Die Initiative Westbahnpark sieht im Areal eine der letzten großen innerstädtischen Entwicklungsmöglichkeiten für einen klimawirksamen Grünraum.
Unter dem Leitmotiv „Grüne Länge statt dichter Enge“ fordert die Initiative:
* einen durchgehend unverbauten, erdgebundenen Landschaftspark
* den konsequenten Erhalt und die Stärkung der Kaltluftschneise
* echte Entsiegelung statt zusätzliche Überbauung
* einen frei zugänglichen, sozial gerechten Freiraum für alle
Der ehemalige Bezirksvorsteher Gerhard Zatlokal warnt vor langfristigen Folgen: „Das Westbahnareal ist eine der letzten großen innerstädtischen Freiflächen. Wenn hier nicht konsequent ein unverbauter Park entsteht, verspielen wir eine Jahrhundertchance.
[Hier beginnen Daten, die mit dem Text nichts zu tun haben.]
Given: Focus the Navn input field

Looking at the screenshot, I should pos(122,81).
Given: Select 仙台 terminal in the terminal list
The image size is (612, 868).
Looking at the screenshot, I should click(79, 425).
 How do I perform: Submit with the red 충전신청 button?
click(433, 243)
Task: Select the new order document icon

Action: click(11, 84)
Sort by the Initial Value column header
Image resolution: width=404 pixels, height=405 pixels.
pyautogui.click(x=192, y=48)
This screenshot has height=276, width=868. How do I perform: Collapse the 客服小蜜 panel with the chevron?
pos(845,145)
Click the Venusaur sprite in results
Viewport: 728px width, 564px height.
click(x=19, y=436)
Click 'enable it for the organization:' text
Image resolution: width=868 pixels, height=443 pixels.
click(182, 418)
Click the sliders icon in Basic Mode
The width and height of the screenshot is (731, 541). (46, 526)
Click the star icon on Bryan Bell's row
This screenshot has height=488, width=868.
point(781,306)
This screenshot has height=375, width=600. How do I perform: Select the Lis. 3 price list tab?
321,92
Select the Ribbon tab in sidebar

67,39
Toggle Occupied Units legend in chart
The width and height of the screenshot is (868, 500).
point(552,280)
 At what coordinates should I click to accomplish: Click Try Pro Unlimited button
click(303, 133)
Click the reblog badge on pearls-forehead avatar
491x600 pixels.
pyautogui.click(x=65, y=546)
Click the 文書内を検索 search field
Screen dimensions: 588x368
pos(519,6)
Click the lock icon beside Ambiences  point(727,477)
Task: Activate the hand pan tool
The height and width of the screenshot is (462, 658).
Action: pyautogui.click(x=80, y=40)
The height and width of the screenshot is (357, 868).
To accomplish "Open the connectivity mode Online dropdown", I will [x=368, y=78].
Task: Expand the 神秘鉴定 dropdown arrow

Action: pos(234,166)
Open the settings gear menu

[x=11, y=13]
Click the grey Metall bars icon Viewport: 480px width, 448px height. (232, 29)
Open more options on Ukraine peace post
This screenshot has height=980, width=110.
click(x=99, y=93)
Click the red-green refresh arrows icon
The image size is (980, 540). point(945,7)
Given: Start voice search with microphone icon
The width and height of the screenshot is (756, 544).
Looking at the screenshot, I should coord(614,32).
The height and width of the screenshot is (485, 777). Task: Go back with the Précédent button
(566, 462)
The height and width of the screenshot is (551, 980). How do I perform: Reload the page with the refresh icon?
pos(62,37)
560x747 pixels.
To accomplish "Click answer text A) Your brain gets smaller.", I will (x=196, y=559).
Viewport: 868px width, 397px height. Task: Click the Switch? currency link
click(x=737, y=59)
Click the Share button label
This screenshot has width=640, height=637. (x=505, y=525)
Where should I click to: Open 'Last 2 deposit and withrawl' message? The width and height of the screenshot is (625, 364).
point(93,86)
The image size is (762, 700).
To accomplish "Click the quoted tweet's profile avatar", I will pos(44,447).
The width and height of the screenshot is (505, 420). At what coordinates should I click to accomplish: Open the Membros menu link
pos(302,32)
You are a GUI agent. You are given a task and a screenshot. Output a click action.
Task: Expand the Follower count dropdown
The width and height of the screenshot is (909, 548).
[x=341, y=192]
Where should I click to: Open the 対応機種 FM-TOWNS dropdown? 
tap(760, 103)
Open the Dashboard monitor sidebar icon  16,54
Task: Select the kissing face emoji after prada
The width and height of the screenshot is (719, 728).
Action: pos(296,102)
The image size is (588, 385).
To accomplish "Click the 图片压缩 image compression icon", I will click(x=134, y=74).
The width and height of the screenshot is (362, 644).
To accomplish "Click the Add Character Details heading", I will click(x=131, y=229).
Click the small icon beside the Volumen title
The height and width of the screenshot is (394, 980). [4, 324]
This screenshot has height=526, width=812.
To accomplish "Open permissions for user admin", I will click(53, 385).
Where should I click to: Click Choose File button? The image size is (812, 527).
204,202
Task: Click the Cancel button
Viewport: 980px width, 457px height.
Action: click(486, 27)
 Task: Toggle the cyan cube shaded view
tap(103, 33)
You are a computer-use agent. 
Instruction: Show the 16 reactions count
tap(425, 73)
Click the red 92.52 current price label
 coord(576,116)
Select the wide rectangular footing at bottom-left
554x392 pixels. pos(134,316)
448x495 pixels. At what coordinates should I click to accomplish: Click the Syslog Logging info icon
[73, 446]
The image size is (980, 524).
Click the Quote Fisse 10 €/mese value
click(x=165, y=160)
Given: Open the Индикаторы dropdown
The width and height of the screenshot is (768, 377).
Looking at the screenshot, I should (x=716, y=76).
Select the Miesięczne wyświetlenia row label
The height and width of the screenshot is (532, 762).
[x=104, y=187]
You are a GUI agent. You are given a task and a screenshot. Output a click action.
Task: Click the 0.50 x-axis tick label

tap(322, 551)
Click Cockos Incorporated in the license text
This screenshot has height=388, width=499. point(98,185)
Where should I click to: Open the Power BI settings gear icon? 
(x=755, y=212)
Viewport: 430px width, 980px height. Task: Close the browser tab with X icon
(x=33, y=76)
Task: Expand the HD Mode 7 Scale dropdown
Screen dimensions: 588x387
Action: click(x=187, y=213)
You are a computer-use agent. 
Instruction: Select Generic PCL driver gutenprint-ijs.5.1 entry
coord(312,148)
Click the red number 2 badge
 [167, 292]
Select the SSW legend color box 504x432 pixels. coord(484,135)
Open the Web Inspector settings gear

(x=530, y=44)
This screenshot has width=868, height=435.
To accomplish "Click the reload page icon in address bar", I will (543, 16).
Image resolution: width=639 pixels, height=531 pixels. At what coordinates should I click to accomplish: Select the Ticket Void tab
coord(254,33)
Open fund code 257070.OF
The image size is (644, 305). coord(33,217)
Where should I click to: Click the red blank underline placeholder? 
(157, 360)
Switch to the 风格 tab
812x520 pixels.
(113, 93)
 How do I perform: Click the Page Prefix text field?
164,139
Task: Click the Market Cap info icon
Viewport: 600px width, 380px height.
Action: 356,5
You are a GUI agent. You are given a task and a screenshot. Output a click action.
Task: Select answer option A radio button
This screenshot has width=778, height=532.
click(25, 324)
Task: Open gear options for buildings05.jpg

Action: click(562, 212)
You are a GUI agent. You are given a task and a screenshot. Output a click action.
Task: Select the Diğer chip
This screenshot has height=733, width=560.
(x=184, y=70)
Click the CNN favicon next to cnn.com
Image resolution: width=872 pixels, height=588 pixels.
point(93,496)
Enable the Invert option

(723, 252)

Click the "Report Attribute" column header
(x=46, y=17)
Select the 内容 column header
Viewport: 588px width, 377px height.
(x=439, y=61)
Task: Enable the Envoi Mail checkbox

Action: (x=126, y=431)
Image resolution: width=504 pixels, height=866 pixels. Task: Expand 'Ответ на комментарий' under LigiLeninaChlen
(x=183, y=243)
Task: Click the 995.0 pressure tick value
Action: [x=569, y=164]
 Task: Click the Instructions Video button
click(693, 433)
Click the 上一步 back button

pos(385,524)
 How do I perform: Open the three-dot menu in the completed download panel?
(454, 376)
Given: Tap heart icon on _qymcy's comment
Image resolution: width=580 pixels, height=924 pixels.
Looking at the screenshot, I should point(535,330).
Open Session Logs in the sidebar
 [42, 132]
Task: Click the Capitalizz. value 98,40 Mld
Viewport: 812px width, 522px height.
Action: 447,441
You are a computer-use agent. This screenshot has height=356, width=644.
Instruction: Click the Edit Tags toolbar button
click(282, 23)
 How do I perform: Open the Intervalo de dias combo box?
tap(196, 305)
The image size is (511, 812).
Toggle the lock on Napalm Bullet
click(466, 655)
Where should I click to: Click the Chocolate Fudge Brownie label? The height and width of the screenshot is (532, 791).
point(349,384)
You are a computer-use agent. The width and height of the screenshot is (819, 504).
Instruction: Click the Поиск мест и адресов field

Diese Chance kommt nicht wieder.“
Der Kampf der Initiative Westbahnpark geht in die nächste Runde und formuliert neuerlich eine klare Botschaft an die Stadt Wien: „Ein erdgebundener Landschaftspark, der zur Kühlung der Stadt beiträgt, dringend benötigten konsumfreien Raum schafft und die bestehende Biodiversität bewahrt, ist keine Option, sondern eine Notwendigkeit“, betonen Suzana Stojanović-Joham und Gerhard Zatlokal.

Die Initiative WESTBAHNPARK ist ein Zusammenschluss engagierter Bürger:innen aus dem 15. Bezirk und Umgebung, die sich für einen unverbauten, erdgebundenen Landschaftspark einsetzen.